Rispettoso com’è delle prerogative non solo sue ma soprattutto del Parlamento, per quanto appena sacrificate dall’ennesima edizione della legge di bilancio dello Stato approvata all’ultimo momento, in un regime di sostanziale monocameralismo, il buon Mattarella non può d’altronde impedire alle Camere di rieleggerlo, se lo volessero a dispetto della destra meloniana. Rieleggerlo e basta, d’accordo, senza quel mandato a termine contestato dai costituzionalisti in parrucca, o cattedra, ma ugualmente sperimentato e accettato da Giorgio Napolitano nel 2013 a conclusione del suo primo settennato in condizioni di particolari difficoltà politiche e istituzionali. Dipende dalla sensibilità. disponibilità e quant’altro del presidente della Repubblica rieletto valutar l’opportunità di assegnarsi una durata intera o parziale del nuovo mandato. 
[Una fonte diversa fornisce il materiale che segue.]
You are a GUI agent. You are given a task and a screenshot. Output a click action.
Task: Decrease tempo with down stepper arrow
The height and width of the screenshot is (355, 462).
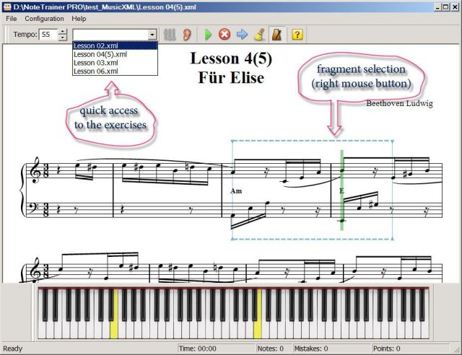(x=63, y=38)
Lo stesso presidente Mattarella in una visione fiduciosa del futuro del Paese e delle capacità degli italiani di sapere dare il meglio di se stessi nelle difficoltà, che permangono  pur nel quadro di una ripresa nel contesto di una pandemia amcora pericolosa, ha invitato “ciascuno” ad “accettare di fare sino in fondo la propria parte”. E non è detto che non gliene spetti ancora anche a lui, per quanto stanco possa essere e per quanta ritrosia possa avere maturata verso una rielezione da studioso e docente di diritto parlamentare. A volte le parti che ci spettano possono essere anche sgradite, o più semplicemente scomode. 

In questo spirito come un italiano fra i tanti -che, se ne avesse avuto l’occasione, si sarebbe aggiunto la sera del 7 dicembre scorso agli applausi e ai “bis” levatesi verso Mattarella da ogni settore del teatro milanese della Scala di cui lui era ospite- ringrazio e ricambio di cuore gli auguri di buon anno rivolti dal presidente uscente della Repubblica. E auspico di sentirlo ancora rivolgersi ai concittadini dal Quirinale, almeno sino a quando non sarà ristabilita la normalità di una situazione politica e istituzionale oggi compromessa. E si sa bene da che cosa: da un Parlamento troppo invecchiato, se non delegittimato, da una riforma della sua composizione imprudentemente voluta all’inizio della legislatura dal partito maggiormente premiato nelle elezioni del 2018 e dagli alleati di governo via via avvicendatisi con una certa disinvoltura.